- [What you need to do]:
Pick out every line in the listing below that contains the word "height", and copy each of those lines in full.

- [Source material]:
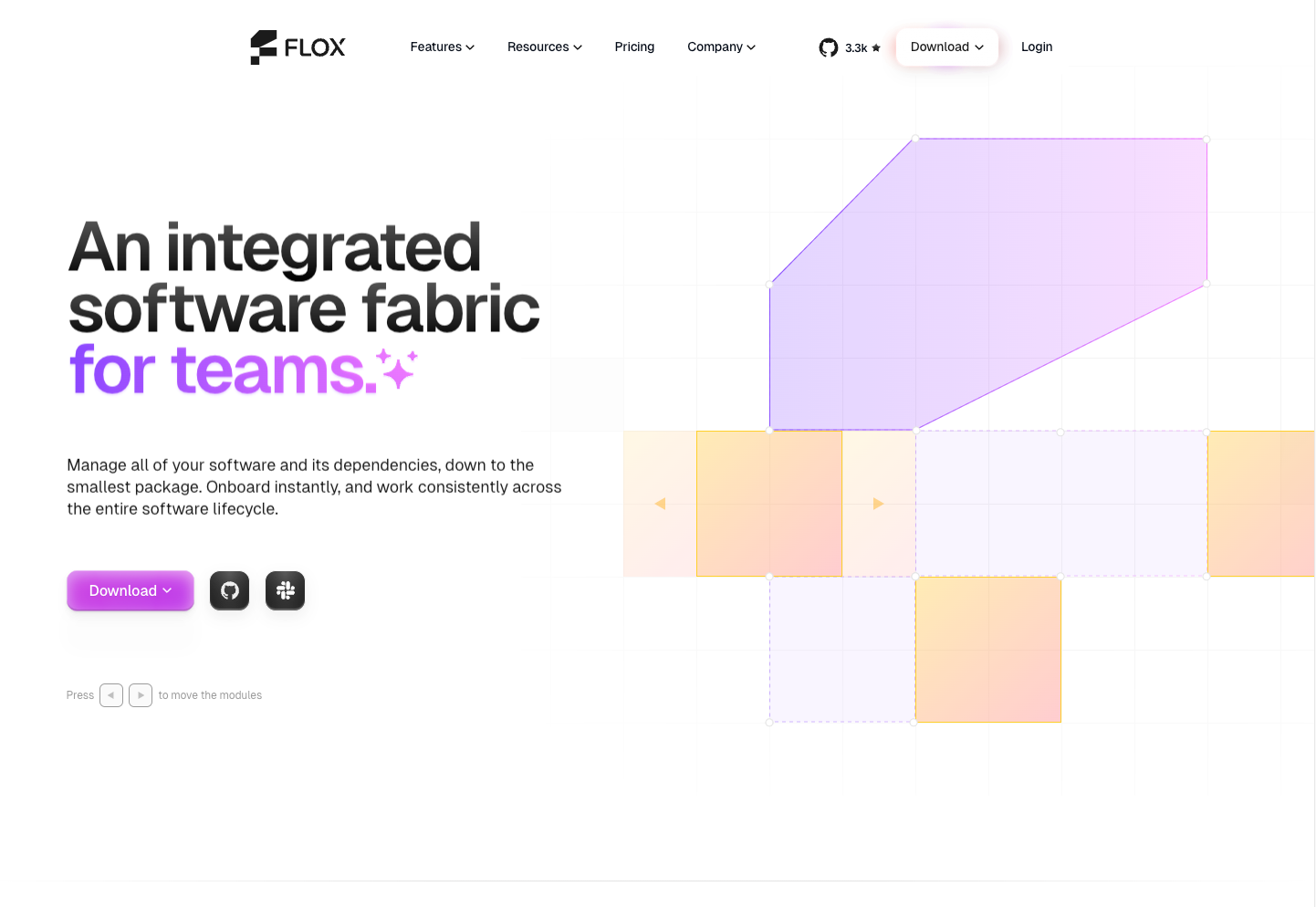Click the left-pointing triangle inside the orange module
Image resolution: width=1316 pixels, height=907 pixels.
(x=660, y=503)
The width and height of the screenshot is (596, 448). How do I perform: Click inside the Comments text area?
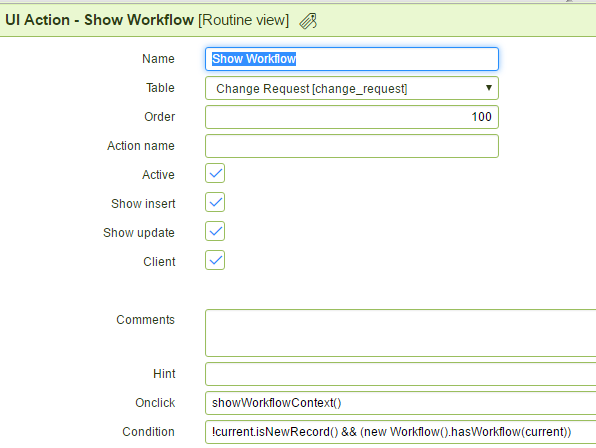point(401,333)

- [The response]:
Image resolution: width=1316 pixels, height=907 pixels.
The width and height of the screenshot is (596, 448). How do I perform: Click inside the Comments text area?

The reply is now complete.